Dünyadaki en zengin 26 kişinin serveti, dünya nüfusunun yarısının sahip olduğu tüm varlığa eşit. Sizce bu sonuçta bir tuhaflık yok mu?
Ancak, birazda diğer taraftan bakalım isterseniz. Siz bu insanları görmezden gelirseniz neler oluyor onu irdeleyelim.
TÜİK verilerine göre son 11 yılda ülkemizde;
Öldürme 6 kat
Hırsızlık 7 kat
Kaçakçılık 9 kat
Cinsel suçlar 10 kat
artarak rekor kırmaya devam ediyor.
Yani problemlerini çözemediğiniz, istihdam yaratamadığınız insanlar, topluma zarar vermeye devam ediyorlar.

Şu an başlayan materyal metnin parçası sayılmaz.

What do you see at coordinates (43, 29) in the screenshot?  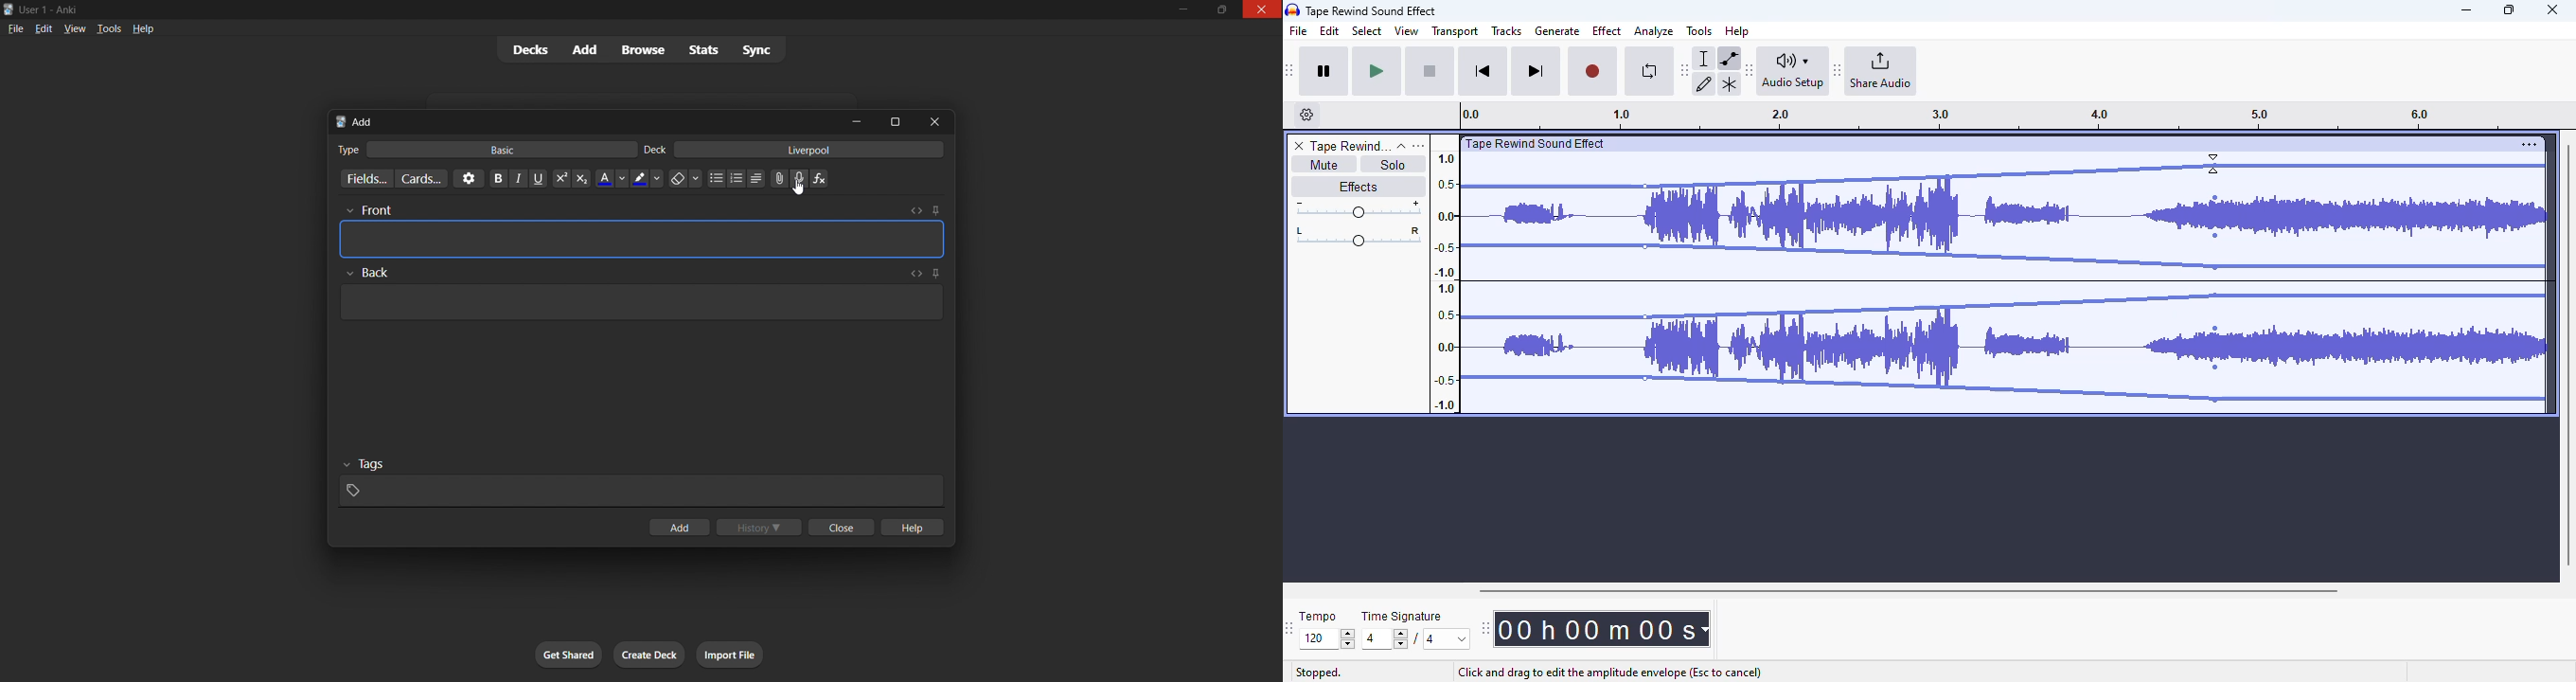 I see `edit` at bounding box center [43, 29].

Toplumdaki oluşan problemleri çözmek için kılını kıpırdatmayıp kendi yarattığı güvenlikli gettolarında yaşayan bu insanlar bir süre sonra dışarı çıkamayacak duruma gelip er ya da geç bu suçlardan dolayı muzdarip olacaklardır.
Merak ediyorum, Karl Marx’la Büyükada’da bir kafede oturup İstanbul’a bakarak çayımızı yudumlasaydık, kendisine bu gelir dağılım adaletsizliğinden rakamlarla örnekler verseydim acaba bana nasıl bir tavsiyede bulunurdu?
Sanırım şöyle başlardı: “Das Capital”i kaleme aldıktan sonra 154 yıl geçmiş olmalı. Bu kitabımda aslında kapitalist sistemin kendi sonunu nasıl getireceğini anlatmıştım. Manifestom’da ise Dünyanın bütün işçilerini, yönetici sınıflardan iktidarı almak için birleşmeye ve mücadeleye çağırmıştım. Bu çağrım beni istenmeyen kötü adam ilan etsede dostum F.Engels ile ciddi mücadeleler vermek zorunda kalmıştık.
Ancak görüyorum ki Dünya çok daha kötüye gitmiş. İnsanların hayatlarının aslında ne kadar berbat ve umutsuz olduğunu unutturacak icatlar yapmışsınız.
-Üstadım nasıl icatlar örnek verebilir misin?
-Elbette, televizyon mesela bu icat şuan insanların geçim sıkıntısını, sınıfsal eşitsizliğini, her türlü problemini unutturmak için icat edilmiş gibi…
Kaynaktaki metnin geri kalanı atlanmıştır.